Start of Text

Gene Ontology consistent protein function prediction: the FALCON algorithm applied to six eukaryotic genomes
1 Biometris, Wageningen University and Research Centre, 6700AC Wageningen, The Netherlands
2 Applied Bioinformatics, Plant Research International, Wageningen University and Research Centre, 6700AC Wageningen, The Netherlands
3 Current address: Functional Genomics, Nestlé Institute of Health Sciences, Campus EPFL, Quartier de l’Innovation, 1015 Lausanne, Switzerland
Algorithms for Molecular Biology 2013, 8:10 doi:10.1186/1748-7188-8-10Published: 27 March 2013
Gene Ontology (GO) is a hierarchical vocabulary for the description of biological functions and locations, often employed by computational methods for protein function prediction. Due to the structure of GO, function predictions can be self- contradictory. For example, a protein may be predicted to belong to a detailed functional class, but not in a broader class that, due to the vocabulary structure, includes the predicted one.

End of Text

▶ [The problem]: Continue the text on Gene Ontology consistent protein function prediction, starting after its last sentence.

Start of Supplied data

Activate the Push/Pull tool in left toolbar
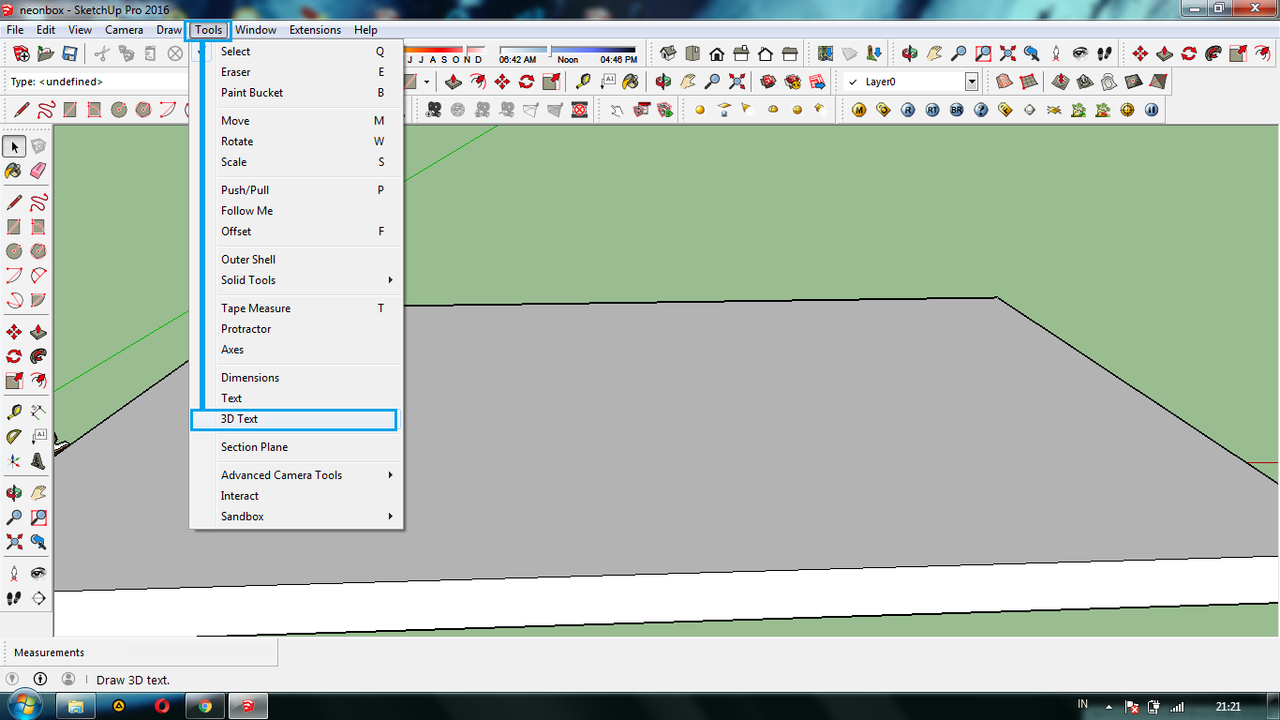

End of Supplied data

▶ [Response below]:
We present a novel discrete optimization algorithm called Functional Annotation with Labeling CONsistency (FALCON) that resolves such contradictions. The GO is modeled as a discrete Bayesian Network. For any given input of GO term membership probabilities, the algorithm returns the most probable GO term assignments that are in accordance with the Gene Ontology structure. The optimization is done using the Differential Evolution algorithm. Performance is evaluated on simulated and also real data from Arabidopsis thaliana showing improvement compared to related approaches. We finally applied the FALCON algorithm to obtain genome-wide function predictions for six eukaryotic species based on data provided by the CAFA (Critical Assessment of Function Annotation) project.